More importantly, the track selection emphasises the shock of the new. What must it have been like hearing the extra-terrestrial originality of James Brown & The Famous Flames’ “Papa's Got a Brand New Bag Pt. 1” for the first time? The Chiffons’ “Nobody Knows What's Goin' On (In my Mind But me)” was a psychedelic girl-group record made before mind-expansion had properly taken hold. And what was The Kinks ‘s enigmatic, still unfathomable “See my Friends”, if not psychedelic?
Then, there are singles – every track is from a single or EP, heard in mono as it was originally – which remain uncategorisable as they represent one-shot exemplars of what could have been genres: in this context The Dixie Cups’ “Iko Iko” sounds more menacing than ever; Sly Stone’s sparse “Buttermilk Pt. 1” is not funk but is nothing more than a groove with a few vocal interjections; The Sorrows’ “You've Got What I Want”, a prime example of pilled-up British white-boy R&B, is so threatening and unhinged it constitutes a virtual and deeply disturbing rape fantasy. Perhaps 1965 was the year lids were wrenched off?
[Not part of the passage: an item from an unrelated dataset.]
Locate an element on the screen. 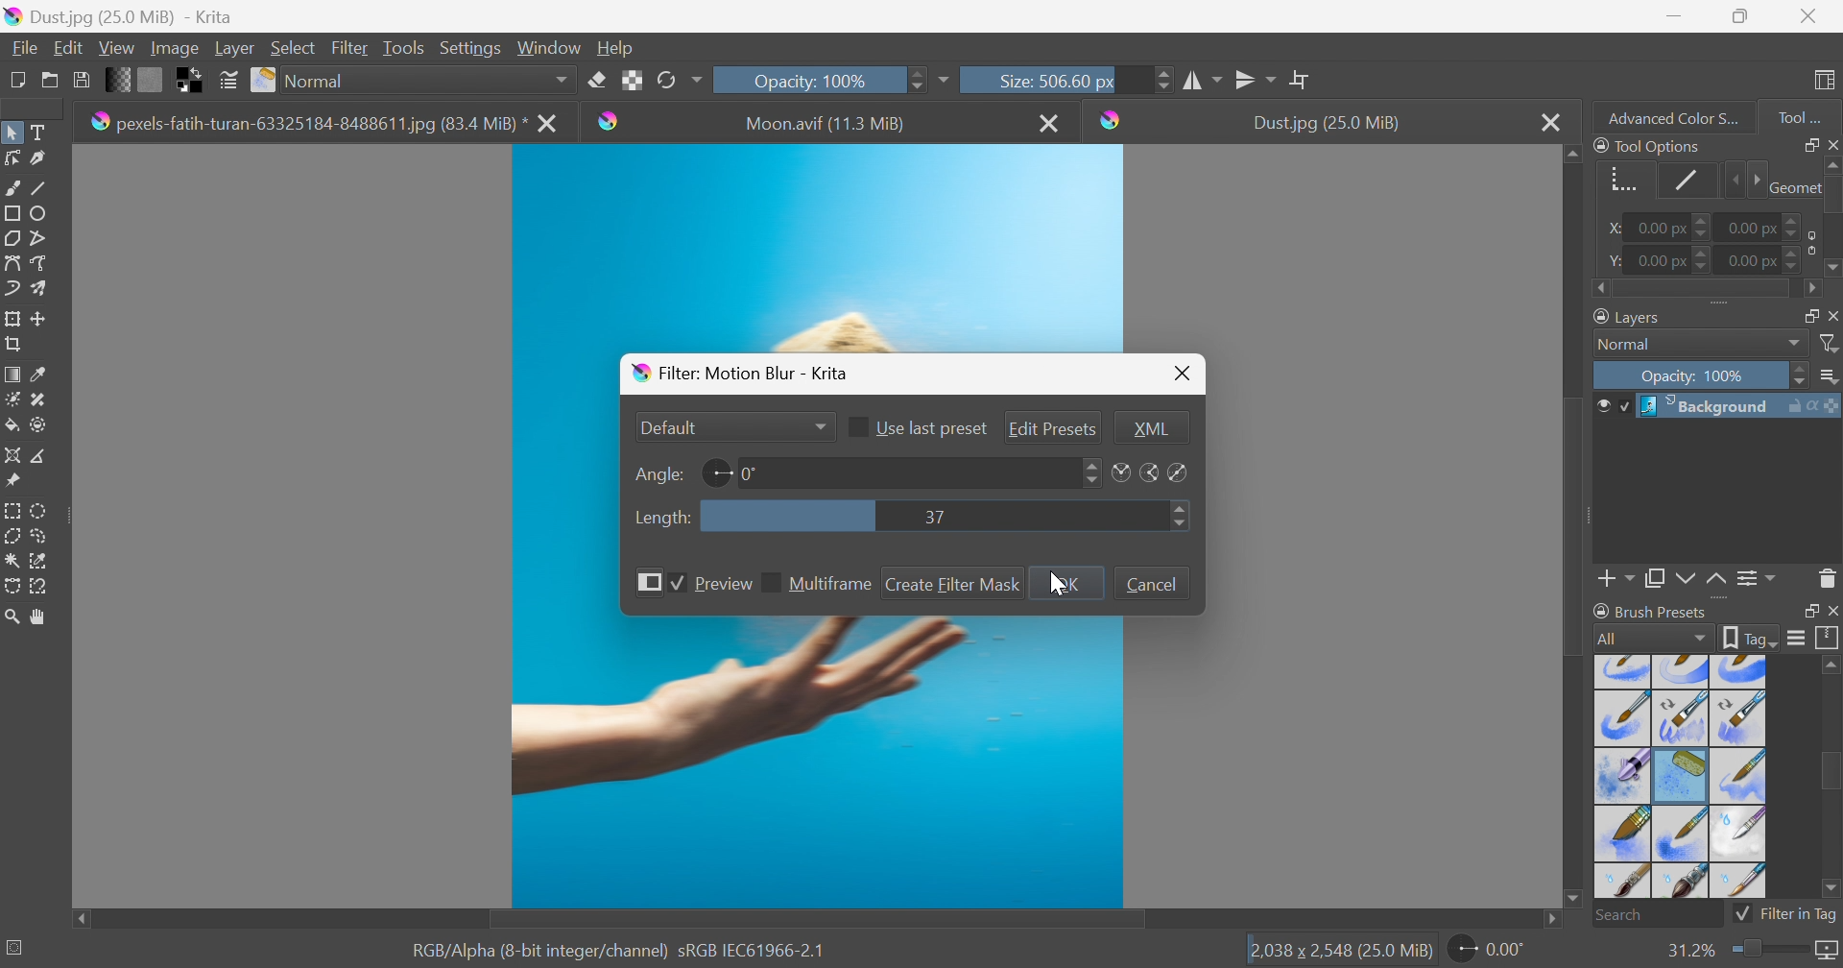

While the rest of the tracks collected are not as shocking in terms of their lyrical intent, others express or react to new modes of conduct and thinking. The Barbarians latch onto controversies about hair and clothes with “Are You a Boy or Are You a Girl” and The Animals’ Eric Burdon sings “It's my life and I'll do what I want / It's my mind and I'll think what I want” with a force showing he means it. Similarly aggressive, similarly self-determining, The Who declare “I can go anyway, way I choose / I can live anyhow, win or lose.”
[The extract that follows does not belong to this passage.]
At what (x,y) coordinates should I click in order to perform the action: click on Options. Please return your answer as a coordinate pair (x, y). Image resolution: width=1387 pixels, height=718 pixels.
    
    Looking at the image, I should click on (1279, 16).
With Gene Clark’s “I’ll Feel a Whole Better”, The Byrds dismiss the song’s subject with the equivocal shrug “I’ll probably feel a whole lot better when you’re gone.” When being cool was paramount, it was not worth making an effort to find certainty. On “Hey Gyp (Dig the Slowness)”, it was obvious to the turned-on where the source of Donovan’s enervation lay.
Strangest of all, The Spades “We Sell Soul” catches the 18-year-old, pre-13th Floor Elevators Roky Erickson on a song with no verse or chorus during which he is, as Savage puts it. “testifying.” “Are you ready / do you feel it” asks the teenage mystic.
In 1966, once the world had truly begun feeling it, “We Sell Soul” was recast by the Elevators as “Don’t Fall Down”, an explicit acknowledgment of elevation as a state to maintain. If evidence is needed that 1965 was the year the Sixties ignited, it is provided by this ghostly communication from the liminal space between the corporeal and the non-physical.